5:1 im Spitzenspiel: Ü55 siegt in Dassendorf

Tore: 1:0 Leicht, 2:0 Scheck, 3:0 Scheck, 4:1 Gabbert, 5:1 Scheck

Es war saukalt am Wendelweg. Kaum ein Grad über Null zeigte das Thermometer an diesem Mittwochabend in Dassendorf. Aber mit jeder Minute des Spiels wurde es den Glindern an der Linie wärmer ums Herz. Weil die Glinder auf dem Feld einfach saugut waren. 5:1 (2:0) hieß es nach 70 Minuten im Spitzenspiel des Tabellenersten gegen den Tabellenzweiten. Ein klare Angelegenheit, ein verdienter Sieg, eine gelungene Revanche für die unnötige Hinspielniederlage – und vor allem ein großer Schritt in Richtung Meisterschaft.

Nun, nicht in jeder Phase der Partie stellte sich die Truppe souverän an.

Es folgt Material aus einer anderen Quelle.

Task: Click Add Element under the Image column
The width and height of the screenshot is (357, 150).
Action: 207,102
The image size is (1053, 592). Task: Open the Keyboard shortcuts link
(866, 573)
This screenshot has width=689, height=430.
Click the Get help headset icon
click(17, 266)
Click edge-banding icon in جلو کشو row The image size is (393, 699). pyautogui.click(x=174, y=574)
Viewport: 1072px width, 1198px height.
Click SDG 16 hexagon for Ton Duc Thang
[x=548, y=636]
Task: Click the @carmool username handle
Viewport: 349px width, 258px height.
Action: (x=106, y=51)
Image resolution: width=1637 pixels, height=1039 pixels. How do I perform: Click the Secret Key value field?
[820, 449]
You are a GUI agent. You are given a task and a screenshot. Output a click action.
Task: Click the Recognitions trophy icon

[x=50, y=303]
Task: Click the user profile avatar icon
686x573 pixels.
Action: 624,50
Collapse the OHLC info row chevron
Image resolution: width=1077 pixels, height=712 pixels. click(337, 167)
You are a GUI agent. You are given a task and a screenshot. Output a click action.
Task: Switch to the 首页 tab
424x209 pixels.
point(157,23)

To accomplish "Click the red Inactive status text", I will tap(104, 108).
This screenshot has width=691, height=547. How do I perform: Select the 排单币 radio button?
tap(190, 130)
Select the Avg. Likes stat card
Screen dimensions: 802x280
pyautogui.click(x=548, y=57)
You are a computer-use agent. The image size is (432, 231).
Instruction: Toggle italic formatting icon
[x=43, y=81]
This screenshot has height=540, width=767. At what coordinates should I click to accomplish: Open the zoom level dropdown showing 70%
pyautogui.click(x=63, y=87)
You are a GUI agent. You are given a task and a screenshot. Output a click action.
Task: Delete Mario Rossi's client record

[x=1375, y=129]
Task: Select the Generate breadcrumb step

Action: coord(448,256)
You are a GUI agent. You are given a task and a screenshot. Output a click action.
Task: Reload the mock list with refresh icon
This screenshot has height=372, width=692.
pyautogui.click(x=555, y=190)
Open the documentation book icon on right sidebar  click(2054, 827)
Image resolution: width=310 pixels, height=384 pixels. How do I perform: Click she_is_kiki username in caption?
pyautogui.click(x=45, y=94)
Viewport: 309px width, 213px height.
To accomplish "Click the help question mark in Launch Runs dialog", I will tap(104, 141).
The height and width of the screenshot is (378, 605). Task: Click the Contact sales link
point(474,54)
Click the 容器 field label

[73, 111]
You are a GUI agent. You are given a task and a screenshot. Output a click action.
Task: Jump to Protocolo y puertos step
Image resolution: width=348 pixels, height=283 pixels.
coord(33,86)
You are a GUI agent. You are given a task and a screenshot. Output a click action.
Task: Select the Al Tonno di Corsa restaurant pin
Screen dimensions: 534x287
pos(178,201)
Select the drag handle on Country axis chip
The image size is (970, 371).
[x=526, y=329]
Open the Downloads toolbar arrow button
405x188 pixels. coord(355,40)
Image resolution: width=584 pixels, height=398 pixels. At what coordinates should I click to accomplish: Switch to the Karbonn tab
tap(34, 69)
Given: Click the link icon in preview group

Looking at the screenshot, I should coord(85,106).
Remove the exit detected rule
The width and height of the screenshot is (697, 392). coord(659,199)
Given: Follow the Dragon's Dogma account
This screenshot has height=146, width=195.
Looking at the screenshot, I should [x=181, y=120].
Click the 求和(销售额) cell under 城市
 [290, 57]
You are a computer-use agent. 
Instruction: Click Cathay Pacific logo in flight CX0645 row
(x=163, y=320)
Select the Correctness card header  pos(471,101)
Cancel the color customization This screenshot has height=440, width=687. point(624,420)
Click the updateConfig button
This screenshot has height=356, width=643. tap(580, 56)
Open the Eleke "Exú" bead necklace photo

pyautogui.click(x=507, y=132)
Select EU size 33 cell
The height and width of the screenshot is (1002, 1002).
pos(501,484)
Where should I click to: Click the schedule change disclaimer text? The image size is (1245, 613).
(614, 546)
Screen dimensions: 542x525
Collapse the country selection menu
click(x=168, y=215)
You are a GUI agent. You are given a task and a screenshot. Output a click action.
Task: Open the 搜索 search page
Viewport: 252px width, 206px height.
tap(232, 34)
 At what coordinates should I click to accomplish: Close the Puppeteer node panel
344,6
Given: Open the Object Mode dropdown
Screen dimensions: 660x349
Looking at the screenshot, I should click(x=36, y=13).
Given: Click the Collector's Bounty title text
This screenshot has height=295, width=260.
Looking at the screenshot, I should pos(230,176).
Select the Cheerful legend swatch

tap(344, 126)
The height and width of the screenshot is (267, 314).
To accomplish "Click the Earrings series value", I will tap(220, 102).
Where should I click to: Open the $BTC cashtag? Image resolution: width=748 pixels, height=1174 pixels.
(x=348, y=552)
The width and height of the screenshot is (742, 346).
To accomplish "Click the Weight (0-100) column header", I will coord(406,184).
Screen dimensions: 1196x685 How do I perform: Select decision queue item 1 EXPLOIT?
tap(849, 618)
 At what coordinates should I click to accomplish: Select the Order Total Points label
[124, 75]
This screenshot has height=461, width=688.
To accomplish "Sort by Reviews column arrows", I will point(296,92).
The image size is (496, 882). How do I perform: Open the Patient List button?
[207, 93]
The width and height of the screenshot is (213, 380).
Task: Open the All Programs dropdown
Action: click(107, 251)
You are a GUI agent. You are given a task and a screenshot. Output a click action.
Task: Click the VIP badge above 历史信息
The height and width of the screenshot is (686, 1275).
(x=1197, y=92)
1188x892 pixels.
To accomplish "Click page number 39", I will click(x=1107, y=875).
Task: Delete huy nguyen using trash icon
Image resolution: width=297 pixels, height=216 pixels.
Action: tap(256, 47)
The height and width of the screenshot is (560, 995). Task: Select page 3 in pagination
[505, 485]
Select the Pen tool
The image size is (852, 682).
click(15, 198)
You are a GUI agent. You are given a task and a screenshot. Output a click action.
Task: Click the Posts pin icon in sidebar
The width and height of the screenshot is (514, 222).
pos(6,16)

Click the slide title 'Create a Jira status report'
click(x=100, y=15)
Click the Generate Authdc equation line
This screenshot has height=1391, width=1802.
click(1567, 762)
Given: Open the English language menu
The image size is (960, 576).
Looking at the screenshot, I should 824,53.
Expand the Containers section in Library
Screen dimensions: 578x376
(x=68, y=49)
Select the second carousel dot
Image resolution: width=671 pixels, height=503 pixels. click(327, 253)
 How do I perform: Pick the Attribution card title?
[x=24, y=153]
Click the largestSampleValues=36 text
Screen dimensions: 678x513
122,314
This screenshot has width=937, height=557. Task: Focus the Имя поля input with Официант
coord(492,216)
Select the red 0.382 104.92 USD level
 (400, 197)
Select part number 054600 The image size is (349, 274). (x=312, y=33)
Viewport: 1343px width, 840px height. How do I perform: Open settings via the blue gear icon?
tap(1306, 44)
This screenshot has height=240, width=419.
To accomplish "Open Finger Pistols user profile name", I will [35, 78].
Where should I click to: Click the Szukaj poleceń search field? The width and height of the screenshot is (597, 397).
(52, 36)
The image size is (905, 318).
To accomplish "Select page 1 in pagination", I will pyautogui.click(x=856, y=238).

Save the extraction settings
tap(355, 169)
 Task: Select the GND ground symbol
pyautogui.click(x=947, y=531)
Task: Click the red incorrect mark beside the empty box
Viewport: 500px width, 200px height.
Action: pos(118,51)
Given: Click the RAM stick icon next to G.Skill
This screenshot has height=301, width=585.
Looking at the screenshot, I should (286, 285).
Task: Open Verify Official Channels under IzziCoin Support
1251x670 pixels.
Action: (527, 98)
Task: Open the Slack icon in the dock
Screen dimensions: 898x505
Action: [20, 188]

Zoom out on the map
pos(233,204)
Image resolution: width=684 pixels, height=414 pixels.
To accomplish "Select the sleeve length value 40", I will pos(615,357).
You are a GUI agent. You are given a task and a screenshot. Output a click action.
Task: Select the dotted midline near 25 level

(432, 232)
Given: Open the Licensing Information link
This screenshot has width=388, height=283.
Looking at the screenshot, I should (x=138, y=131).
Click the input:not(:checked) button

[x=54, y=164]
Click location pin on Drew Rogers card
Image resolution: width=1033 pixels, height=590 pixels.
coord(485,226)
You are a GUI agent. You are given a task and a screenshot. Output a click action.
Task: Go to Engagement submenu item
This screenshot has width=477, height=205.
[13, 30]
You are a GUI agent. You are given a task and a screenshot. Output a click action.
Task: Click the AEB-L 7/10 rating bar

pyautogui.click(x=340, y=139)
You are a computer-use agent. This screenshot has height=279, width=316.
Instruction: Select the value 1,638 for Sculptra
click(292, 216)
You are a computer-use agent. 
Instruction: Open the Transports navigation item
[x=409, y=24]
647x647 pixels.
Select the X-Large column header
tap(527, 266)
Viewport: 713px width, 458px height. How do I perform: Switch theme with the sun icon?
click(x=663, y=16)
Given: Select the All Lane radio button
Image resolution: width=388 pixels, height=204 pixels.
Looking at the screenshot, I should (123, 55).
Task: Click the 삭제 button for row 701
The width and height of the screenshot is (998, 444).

In der ersten Halbzeit klaffte mal links, mal rechts ein reichlich großes Loch im Mittelfeld, und kurz nach der Pause, obwohl schon 3:0 in Front, kickte man doch allzu sorglos vor sich hin. Was der Gastgeber dann auch mit dem Anschlusstreffer bestrafte und das, wenn Harry nicht ein paar Mal auf dem Posten gewesen wäre, auch ein zweites Mal hätte tun können. Aber ansonsten hatten wir den Gegner insbesondere dank Ciscos Zweikampfbissigkeit im Griff – und versetzten ihm mit unseren Kontern einen Stich nach dem anderen.

Schon nach zehn Minuten wurden die Weichen auf Sieg gestellt. Hans, der immer besser ins Laufen kommt, flankte aus dem Fußgelenk fein und punktgenau auf Leichti, der sicher annahm und den Ball humorlos am herauseilenden Schlussmann vorbei ins Netz beförderte. Ein paar Minuten später war wieder Schecktime angesagt. Pass in die Tiefe – und dann einfach Mario machen lassen. Ein paar Gegner wegsprengen, flach schießen oder Torwart umkurven, drin das Ding. Wer braucht schon einen Luxer, wenn er einen Schecker hat – nicht wahr, ihr Osbeker? Die beliebte Showeinlage gab Super Mario gleich nach der Pause noch einmal und setzte schließlich zum 5:1 noch seinen dritten Treffer drauf. Chapeau!

Am meisten aber wurde anschließend bei Bier und Mische in der Kabine über das 4:1 diskutiert. Eigentor, Gabbert, Leichti? Nun, eine scharfe Flanke von Leichti war aus dem Dunkel auf den Dassendorfer Kasten gesaust. Der Torwart oder die Latte oder ein Gastgeber-Kopf hatte das Spielgerät kurz vor der Linie in die Luft bugsiert. Als es von oben wieder runter fiel, wähnte so mancher das Leder im Aus, schaute der Keeper voll ins Flutlicht, während sich Frankie zum einen forsch gegen den Schlussmann drückte und zum anderen nach der Kugel reckte und diese am Ende irgendwie im Netz lag. Der Schiri notierte im Spielbericht Frank Gabbert als Torschütze. Und was der Schiri schreibt, das zweifeln wir nicht an.

Auch an unserer Stärke sollten wir nicht zweifeln – und trotzdem auf der Hut sein: Gegen Teutonia ist wieder Konzentration und Konsequenz gefragt. Dann erst ist die Zweidrittelmeisterschaft wirklich im Sack.

Spitzenspielsieger: Harry Streich, Achim Urbschat, Thomas Mezele, Reinhold Zucht, Guido Behlau, Francisco Zitzmann, Andreas Leicht, Hans Gelinski, Jürgen Richter, Mario Scheck, Frank Gabbert, Andreas Fischer, Dirk Seiffert und Coach Nico Scheck.